A New Beginning for the Oil and Gas Industry? | ETF Trends

Oil and gas companies have been top of mind for ESG investors for many years. That is not surprising as the production and use of oil and gas has negatively impacted the global climate, resulting in rising sea levels, warming oceans and severe drought conditions.

ESG investors have responded by either partially or completely divesting from the oil and gas industry. In fact, Spinnaker Trust has provided clients a custom solution for divesting from fossil fuels for almost a decade. Divestment is likely to be the continued course of action for many investors given how entrenched we are in using oil and gas every day.

However, British Petroleum (BP) recently announced four judgements to its investors: (1) The world is on an unsustainable path – its carbon budget is running out; (2) Energy markets have begun a process of fundamental, lasting change – shifting increasingly towards low carbon and renewables; (3) Over the longer term the demand for both oil and gas will be increasingly challenged; and (4) BP, alongside many others, can contribute to the energy transition the world wants and needs and create value in doing so.

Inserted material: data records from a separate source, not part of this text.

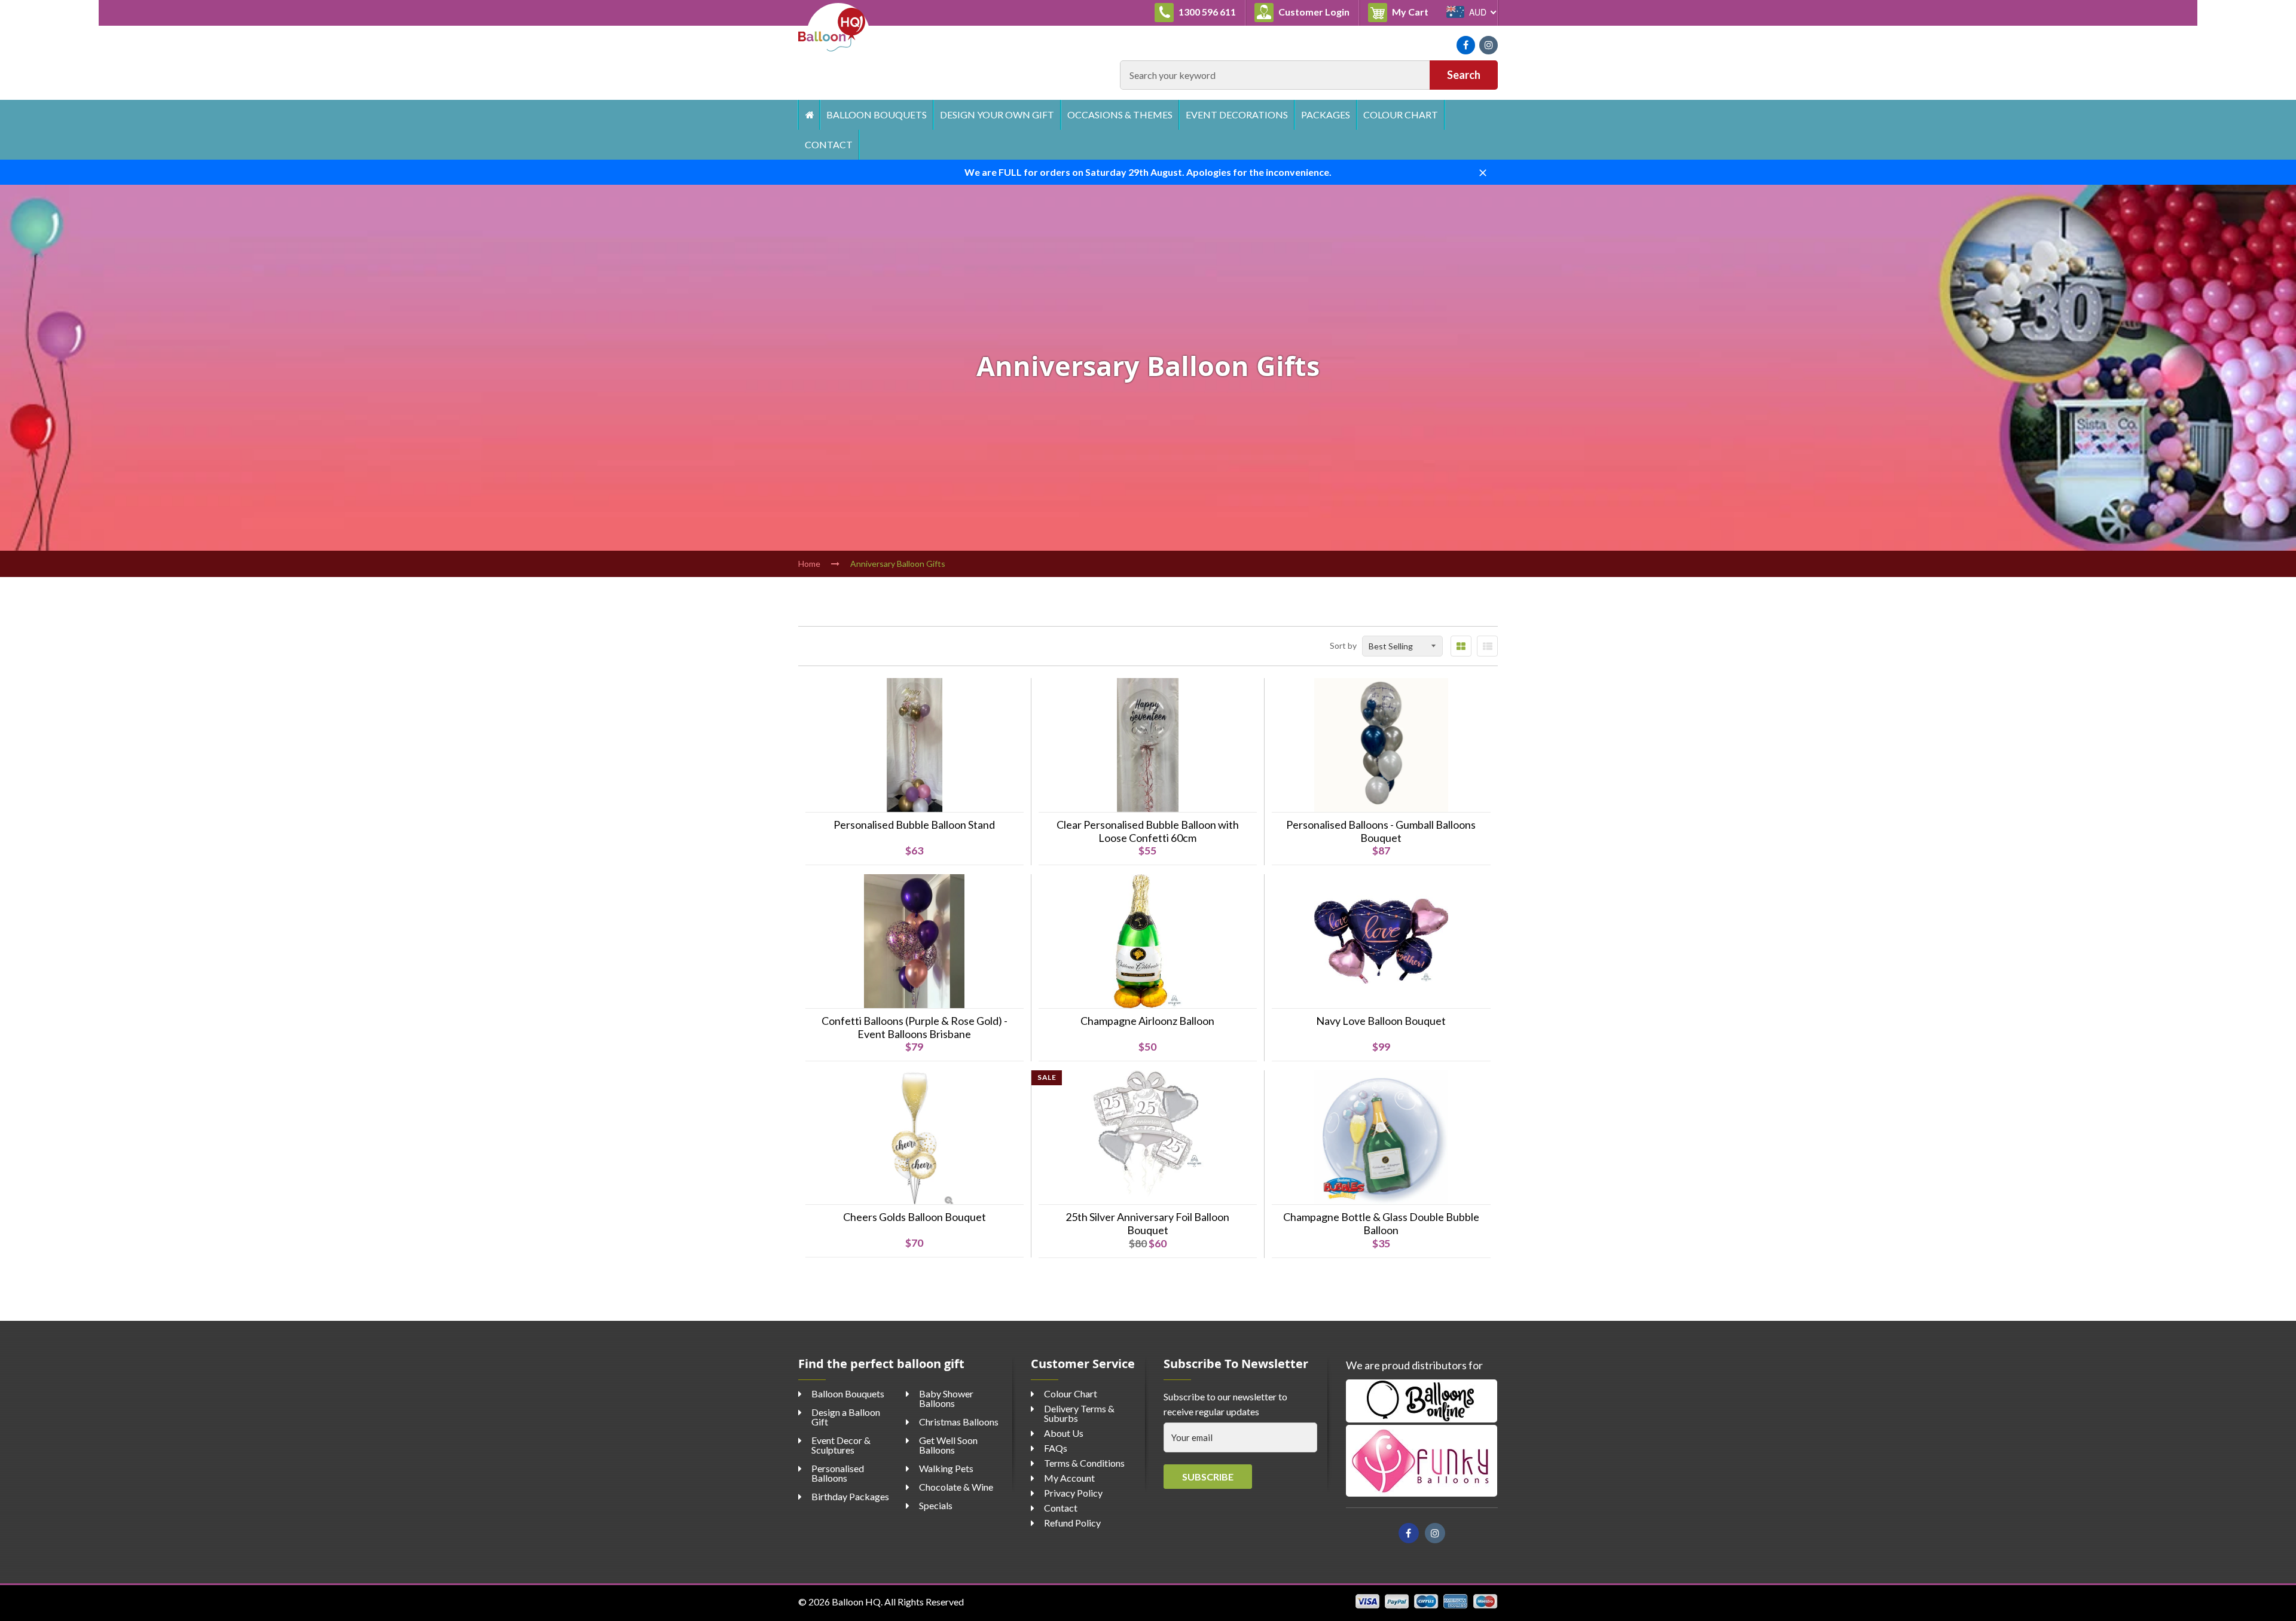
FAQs (1055, 1448)
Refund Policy (1072, 1522)
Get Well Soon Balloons (948, 1444)
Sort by (1343, 645)
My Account (1069, 1477)
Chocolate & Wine (956, 1486)
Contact (829, 144)
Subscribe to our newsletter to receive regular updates (1225, 1404)
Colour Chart (1400, 114)
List (1487, 646)
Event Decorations (1237, 114)
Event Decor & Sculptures (841, 1444)
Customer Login (1313, 11)
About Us (1063, 1433)
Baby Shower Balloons (946, 1398)
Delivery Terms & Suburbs (1079, 1413)
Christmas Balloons (959, 1421)
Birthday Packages (850, 1496)
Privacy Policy (1073, 1492)
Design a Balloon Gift (845, 1416)
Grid (1461, 646)
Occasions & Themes (1120, 114)
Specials (935, 1505)
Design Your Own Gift (997, 114)
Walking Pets (946, 1468)
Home (808, 115)
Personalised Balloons (837, 1473)
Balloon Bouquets (876, 114)
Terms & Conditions (1084, 1463)
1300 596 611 (1206, 11)
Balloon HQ (856, 1601)
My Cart (1413, 11)
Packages (1325, 114)
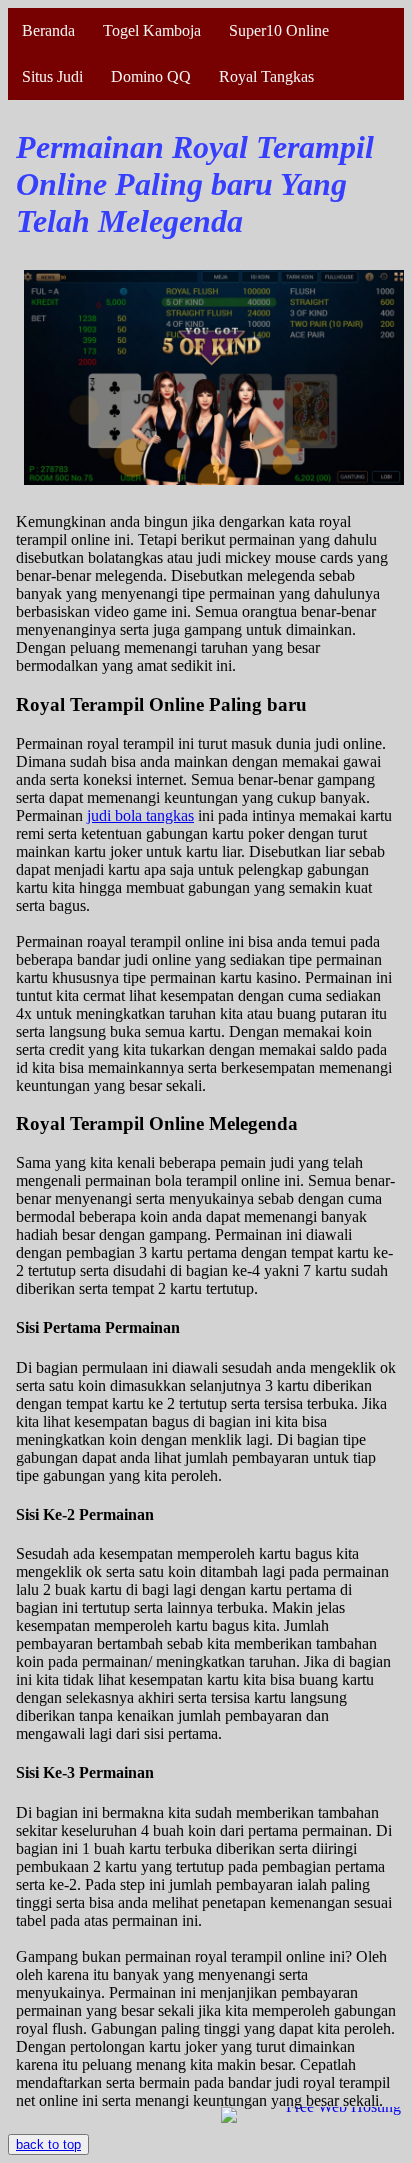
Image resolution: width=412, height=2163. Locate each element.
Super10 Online (279, 30)
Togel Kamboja (152, 30)
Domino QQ (151, 76)
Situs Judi (52, 76)
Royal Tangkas (266, 76)
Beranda (48, 30)
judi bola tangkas (140, 815)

As a result, the company said it will decrease capital expenditure related to the extraction of fossil fuels, divest some fossil fuel assets and substantially increase investment in alternative fuels. This may be the beginning, albeit very early beginning, where the largest integrated oil and gas players encourage the development of green energy.

For years green energy, such as solar and wind, has relied on government subsidies to make it viable, but a rise in private investment would almost certainly accelerate green energy’s ubiquity in daily life and also transform its reputation among ESG investors. And for those investors who are interested in a more tempered approach relative to outright divestment, ESG ETFs are in position to capture this transition as the screens often will maintain some level of exposure to the oil and gas companies, i.e. SPDR’s ESG S&P 500 ETF (EFIV).

Currently, this is no doubt only meant to maintain a low tracking error to the S&P 500, but it is not hard to envision the same screens adding exposure to oil and gas companies down the road if more follow in BP’s footsteps. Ultimately, the market will decide and we will be watching closely to see how it all unfolds.